What Is an Outline?
Think how much easier it is to view the whole manuscript or research proposal when you have only short, bulleted phrases to deal with as opposed to long, complex paragraphs. This is what an outline should do--allow you to order, categorize, and plan your writing.
Why Should You Make an Outline?
In the long run, making an outline will not only save you substantial time, but it can sometimes even save you money. More importantly, making an outline will help you avoid the agony of working your way through a large number of drafts and will help you end up with a better, more logically structured end-product in a less painful manner. Most people are not capable of seeing the structure of a 12-page document at a glance. But a good one- to two-page outline that consists of brief, pithy phrases can be readily perused by the average reader.
How Should You Make an Outline?
There are several ways to make an outline. The traditional way is to use index cards--you put one topic or subtopic on each index card, color-code the corners according to general subject matter, and rearrange the cards until everything is in good logical order. When you are confident that you have covered all the necessary topics and they are in optimal order, write from the card pack. If you are not a computer user and you prefer to work on a vertical surface, modern technology now offers an alternative: Find an empty room and use 3M Post-it Notes in place of index cards.
Things to Consider Before You Start the Outline
- What will you be writing about? (This may also lead to a title)
- Who will be the audience?
- What is the audience's level of understanding of this subject?
- How much can you assume the audience already knows about the subject?
- How much background do you need to provide?
- What does this particular audience need or want to know about this subject?
- What topics do you plan to cover?
- In what order will you discuss the topics?
- In how much depth will you describe each topic?
- What information about each topic do you need to research further before you begin to write?
Of course, the best way to make your outline is on a computer--but it's important to understand that using a word processor is not a substitute for making an outline. Use the word processor to type the outline and then convert the outline to prose when you are completely satisfied with the content and the logical flow.
Most word processing programs now have built in outline processors--though many computer users seem to be unaware of this option. In Microsoft Word, "Outline" mode is in the "View" menu; in Word Perfect, "Outlining" is in the "Tools" menu. I prefer to use a dedicated outline processor such as those designed by Inspiration Software. This particular program allows you to make and expand either a vertical outline or a pictorial/graphical concept map and switch between these two modes with one keystroke.
When my outline is as good as I think I can get it, I simply export it into my word processing program, remove the indents, add the requisite connecting words, and with very little additional effort I have a logical, finished product that usually requires relatively little revision.

> [RECORDED DATA]:

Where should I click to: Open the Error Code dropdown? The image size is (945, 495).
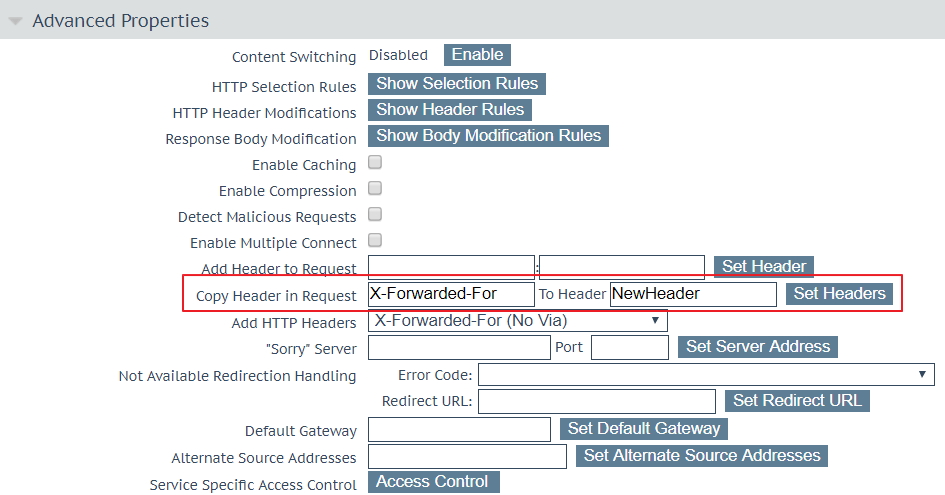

> [THINGS TO DO]:
1. Answer the following questions about the text on outlines.
(a) What length does the text give for a good outline that the average reader can readily peruse?
(b) In Microsoft Word, under which menu does the text place "Outline" mode?
(c) What does the text call the traditional way to make an outline?
2. Reproduce the stretch of the text on outlines from "There are several" through "of this subject?", substituting "note cards" for "index cards".

> [SOLUTION LIST]:
1.
(a) One to two pages.
(b) The "View" menu.
(c) Using index cards, with one topic or subtopic on each card.

2.
There are several ways to make an outline. The traditional way is to use note cards--you put one topic or subtopic on each index card, color-code the corners according to general subject matter, and rearrange the cards until everything is in good logical order. When you are confident that you have covered all the necessary topics and they are in optimal order, write from the card pack. If you are not a computer user and you prefer to work on a vertical surface, modern technology now offers an alternative: Find an empty room and use 3M Post-it Notes in place of note cards.
Things to Consider Before You Start the Outline
- What will you be writing about? (This may also lead to a title)
- Who will be the audience?
- What is the audience's level of understanding of this subject?